O uso de automação e inteligência de dados permite organizar fluxos operacionais, priorizar ações, identificar gargalos e padronizar critérios de decisão. Além disso, a tecnologia garante visibilidade sobre o status das doações e gera indicadores de impacto social, ambiental e operacional, tornando o processo mais eficiente e mensurável.
Na prática, o modelo traz benefícios para toda a cadeia. Empresas reduzem desperdícios e custos operacionais, além de fortalecer indicadores ESG. Organizações sociais ganham previsibilidade no recebimento de alimentos, enquanto a população atendida passa a ter acesso mais regular a alimentos de qualidade.
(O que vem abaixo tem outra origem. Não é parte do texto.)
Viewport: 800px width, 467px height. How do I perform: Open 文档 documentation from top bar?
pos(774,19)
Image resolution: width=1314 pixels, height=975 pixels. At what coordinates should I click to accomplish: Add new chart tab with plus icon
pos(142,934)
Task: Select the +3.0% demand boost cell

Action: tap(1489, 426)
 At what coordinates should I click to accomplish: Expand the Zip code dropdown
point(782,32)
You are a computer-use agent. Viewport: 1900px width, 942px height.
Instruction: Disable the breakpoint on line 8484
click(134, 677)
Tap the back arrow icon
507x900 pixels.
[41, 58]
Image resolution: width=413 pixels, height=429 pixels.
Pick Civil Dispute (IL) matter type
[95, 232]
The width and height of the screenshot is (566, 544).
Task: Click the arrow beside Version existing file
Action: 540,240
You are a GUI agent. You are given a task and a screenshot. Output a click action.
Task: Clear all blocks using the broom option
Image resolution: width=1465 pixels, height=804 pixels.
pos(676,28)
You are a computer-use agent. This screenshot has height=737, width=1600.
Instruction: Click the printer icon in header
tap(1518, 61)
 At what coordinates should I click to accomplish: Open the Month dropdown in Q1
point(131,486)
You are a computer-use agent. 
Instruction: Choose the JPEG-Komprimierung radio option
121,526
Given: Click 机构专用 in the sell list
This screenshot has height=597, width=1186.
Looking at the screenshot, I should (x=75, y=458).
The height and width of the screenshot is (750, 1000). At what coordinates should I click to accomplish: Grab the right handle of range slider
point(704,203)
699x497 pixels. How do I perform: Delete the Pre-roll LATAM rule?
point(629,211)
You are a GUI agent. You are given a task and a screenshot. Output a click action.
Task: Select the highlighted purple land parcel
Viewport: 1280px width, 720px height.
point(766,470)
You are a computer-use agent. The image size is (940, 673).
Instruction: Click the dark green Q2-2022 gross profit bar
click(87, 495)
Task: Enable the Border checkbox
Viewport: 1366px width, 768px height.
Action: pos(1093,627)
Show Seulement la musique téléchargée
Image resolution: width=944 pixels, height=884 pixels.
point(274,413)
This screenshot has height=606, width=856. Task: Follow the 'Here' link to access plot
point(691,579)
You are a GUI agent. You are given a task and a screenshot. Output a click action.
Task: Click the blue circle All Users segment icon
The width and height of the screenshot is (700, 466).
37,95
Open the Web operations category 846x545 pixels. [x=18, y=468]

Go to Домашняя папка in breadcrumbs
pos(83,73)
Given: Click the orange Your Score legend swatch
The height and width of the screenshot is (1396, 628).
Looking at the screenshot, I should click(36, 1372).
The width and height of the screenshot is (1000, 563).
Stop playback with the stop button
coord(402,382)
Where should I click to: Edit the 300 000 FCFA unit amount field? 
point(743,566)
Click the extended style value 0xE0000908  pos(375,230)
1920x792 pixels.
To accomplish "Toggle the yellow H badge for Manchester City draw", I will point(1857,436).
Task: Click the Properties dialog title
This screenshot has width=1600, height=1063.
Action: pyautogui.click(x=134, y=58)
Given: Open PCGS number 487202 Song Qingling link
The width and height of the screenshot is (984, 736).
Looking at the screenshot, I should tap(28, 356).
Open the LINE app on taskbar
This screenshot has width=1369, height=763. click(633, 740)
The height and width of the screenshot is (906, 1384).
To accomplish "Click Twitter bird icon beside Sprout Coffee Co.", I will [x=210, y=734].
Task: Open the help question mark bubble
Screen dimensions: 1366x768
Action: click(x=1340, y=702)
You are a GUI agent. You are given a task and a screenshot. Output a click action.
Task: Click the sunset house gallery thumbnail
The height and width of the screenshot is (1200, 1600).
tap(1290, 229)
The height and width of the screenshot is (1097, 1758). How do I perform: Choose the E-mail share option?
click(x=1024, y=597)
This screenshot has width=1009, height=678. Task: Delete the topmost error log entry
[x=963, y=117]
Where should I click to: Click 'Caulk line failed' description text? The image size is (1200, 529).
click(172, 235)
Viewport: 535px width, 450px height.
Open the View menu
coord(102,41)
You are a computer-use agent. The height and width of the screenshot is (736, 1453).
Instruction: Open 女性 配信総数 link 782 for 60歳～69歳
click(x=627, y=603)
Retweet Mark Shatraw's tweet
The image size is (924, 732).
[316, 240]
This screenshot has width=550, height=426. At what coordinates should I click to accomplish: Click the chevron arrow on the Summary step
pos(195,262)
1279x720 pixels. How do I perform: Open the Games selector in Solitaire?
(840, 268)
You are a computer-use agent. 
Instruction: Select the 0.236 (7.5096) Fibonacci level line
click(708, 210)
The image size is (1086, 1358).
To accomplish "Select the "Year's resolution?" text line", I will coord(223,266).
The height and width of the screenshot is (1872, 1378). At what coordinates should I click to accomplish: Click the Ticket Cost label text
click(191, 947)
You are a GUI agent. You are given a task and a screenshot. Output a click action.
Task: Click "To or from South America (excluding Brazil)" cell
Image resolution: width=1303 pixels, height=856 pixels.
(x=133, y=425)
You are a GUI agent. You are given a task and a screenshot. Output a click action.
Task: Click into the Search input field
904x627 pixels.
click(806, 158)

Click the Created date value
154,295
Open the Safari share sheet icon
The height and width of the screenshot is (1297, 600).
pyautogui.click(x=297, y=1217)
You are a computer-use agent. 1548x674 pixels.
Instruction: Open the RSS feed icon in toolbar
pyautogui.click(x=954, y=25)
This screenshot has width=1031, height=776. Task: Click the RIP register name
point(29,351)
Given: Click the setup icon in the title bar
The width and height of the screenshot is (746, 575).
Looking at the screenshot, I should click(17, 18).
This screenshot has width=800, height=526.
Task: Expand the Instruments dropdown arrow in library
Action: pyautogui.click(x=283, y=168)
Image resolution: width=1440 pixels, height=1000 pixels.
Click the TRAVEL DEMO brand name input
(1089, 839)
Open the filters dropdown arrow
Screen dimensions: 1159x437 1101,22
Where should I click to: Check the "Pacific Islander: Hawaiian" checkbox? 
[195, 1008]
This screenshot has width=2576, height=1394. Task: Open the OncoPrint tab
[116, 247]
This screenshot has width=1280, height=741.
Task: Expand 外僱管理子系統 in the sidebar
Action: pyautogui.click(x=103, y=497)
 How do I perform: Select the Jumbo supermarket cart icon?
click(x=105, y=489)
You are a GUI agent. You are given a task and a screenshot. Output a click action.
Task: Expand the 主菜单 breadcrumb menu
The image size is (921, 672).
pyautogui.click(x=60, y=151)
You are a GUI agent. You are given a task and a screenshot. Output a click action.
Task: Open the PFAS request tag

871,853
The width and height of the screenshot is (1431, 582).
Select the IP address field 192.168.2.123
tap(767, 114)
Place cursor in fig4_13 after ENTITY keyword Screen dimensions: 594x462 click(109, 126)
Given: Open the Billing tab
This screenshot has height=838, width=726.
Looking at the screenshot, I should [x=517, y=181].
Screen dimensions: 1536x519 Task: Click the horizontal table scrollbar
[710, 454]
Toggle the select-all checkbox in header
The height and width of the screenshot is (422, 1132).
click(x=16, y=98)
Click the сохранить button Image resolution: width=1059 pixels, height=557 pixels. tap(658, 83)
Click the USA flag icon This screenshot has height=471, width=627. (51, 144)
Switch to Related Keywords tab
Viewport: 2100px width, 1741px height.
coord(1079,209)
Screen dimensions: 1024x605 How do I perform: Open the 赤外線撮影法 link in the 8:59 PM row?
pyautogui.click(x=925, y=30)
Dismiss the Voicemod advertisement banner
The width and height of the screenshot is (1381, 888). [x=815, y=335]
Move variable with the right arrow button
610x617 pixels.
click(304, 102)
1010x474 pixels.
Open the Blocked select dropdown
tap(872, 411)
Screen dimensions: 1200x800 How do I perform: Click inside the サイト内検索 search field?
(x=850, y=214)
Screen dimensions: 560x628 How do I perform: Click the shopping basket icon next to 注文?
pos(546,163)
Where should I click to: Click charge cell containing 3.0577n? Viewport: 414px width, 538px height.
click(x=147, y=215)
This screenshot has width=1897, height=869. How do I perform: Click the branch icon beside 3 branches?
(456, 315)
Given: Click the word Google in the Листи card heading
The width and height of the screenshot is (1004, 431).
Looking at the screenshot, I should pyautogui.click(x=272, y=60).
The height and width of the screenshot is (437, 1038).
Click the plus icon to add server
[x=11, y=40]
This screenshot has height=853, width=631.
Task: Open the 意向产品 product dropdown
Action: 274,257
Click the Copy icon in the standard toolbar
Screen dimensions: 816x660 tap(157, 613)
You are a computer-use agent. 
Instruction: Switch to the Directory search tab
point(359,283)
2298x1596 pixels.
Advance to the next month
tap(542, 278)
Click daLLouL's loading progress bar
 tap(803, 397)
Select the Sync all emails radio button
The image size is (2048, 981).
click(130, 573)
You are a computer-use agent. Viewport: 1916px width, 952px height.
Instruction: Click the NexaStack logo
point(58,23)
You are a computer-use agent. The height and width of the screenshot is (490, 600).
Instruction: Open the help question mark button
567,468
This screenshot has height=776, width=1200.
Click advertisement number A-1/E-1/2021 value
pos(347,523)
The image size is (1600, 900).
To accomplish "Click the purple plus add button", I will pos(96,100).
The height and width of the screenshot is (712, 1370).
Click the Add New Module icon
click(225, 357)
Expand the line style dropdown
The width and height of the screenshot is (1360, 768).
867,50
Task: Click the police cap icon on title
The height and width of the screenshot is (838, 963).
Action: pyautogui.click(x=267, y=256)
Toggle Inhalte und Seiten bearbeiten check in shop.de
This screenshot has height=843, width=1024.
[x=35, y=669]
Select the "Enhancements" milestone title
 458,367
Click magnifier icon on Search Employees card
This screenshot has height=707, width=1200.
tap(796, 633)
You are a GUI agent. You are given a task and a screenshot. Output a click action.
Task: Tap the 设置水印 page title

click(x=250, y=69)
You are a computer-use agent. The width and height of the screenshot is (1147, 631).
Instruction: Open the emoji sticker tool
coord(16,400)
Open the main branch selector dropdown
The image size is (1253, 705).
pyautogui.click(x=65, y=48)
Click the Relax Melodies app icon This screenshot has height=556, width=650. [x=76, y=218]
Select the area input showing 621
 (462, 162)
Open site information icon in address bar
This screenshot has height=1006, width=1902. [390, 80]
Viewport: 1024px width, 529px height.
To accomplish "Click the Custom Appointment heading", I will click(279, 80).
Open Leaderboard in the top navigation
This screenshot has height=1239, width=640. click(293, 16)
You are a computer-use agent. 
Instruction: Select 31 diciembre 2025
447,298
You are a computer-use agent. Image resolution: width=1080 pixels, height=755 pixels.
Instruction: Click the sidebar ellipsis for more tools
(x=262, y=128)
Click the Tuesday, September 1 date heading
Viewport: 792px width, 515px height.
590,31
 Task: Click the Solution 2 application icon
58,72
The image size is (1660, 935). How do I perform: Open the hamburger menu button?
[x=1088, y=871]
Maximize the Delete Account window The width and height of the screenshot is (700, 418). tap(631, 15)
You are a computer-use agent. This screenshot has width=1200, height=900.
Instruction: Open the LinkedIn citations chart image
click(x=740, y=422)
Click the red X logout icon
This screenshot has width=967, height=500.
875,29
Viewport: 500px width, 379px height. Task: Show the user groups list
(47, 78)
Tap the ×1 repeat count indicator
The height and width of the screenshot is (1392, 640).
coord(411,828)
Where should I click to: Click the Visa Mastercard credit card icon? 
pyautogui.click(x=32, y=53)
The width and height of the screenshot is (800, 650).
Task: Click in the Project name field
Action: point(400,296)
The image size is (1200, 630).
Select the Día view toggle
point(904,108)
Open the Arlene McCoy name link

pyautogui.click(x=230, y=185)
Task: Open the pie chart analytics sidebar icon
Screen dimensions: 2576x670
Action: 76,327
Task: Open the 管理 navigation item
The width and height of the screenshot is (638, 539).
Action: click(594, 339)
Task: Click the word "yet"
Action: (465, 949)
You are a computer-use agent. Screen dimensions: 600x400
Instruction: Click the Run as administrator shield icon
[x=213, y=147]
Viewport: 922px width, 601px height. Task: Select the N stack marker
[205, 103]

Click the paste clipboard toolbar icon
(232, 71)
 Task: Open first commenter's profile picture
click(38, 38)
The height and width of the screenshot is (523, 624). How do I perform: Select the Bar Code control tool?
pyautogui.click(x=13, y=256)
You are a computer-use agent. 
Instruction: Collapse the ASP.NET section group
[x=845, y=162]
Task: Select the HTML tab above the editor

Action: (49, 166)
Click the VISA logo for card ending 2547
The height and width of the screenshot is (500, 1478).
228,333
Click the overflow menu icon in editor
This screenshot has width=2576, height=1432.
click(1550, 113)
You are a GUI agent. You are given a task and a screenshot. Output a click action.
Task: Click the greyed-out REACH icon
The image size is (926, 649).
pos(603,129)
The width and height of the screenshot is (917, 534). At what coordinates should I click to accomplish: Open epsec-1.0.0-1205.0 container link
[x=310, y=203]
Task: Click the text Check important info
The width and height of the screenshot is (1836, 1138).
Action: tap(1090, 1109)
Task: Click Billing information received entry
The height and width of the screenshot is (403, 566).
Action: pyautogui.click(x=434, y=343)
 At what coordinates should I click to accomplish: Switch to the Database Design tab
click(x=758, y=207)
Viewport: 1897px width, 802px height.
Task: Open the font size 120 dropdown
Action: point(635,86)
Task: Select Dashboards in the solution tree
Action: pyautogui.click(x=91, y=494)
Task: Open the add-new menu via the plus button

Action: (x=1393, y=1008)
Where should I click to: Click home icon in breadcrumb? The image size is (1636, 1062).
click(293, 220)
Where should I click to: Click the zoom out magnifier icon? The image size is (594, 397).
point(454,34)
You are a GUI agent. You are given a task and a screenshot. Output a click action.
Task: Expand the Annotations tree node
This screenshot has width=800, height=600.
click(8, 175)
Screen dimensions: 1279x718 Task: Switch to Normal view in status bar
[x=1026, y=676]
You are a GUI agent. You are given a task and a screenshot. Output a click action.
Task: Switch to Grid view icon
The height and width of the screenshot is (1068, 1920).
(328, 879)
A Connecting Food também atua de forma estratégica na agenda nacional de redução de perdas e desperdício. Como parceira técnica do programa Brasil Sem Desperdício (BSD), iniciativa liderada pela WWF em parceria com a WRAP UK, a foodtech apoia empresas na mensuração e gestão de dados, além de estruturar indicadores e diagnósticos que orientam ações de prevenção.
A empresa também realiza diagnósticos territoriais em diferentes estados, mapeando gargalos e oportunidades ao longo da cadeia alimentar. Esse trabalho é complementado por parcerias com iniciativas como Todos à Mesa e o Pacto Contra a Fome, ampliando sua atuação para além da redistribuição.
Atualmente, a Connecting Food está presente em 325 cidades, distribuídas por 26 estados e pelo Distrito Federal, conectando varejistas, indústrias e organizações sociais em uma rede nacional. Entre os parceiros estão empresas como GPA, Assaí Atacadista, Proença Supermercados e Bauducco.
Para a fundadora, soluções baseadas em tecnologia são essenciais para enfrentar o desafio da insegurança alimentar no país. “Reduzir o desperdício e ampliar o acesso a alimentos não é apenas possível, é urgente. E a tecnologia é o caminho para tornar isso viável em larga escala”, afirma.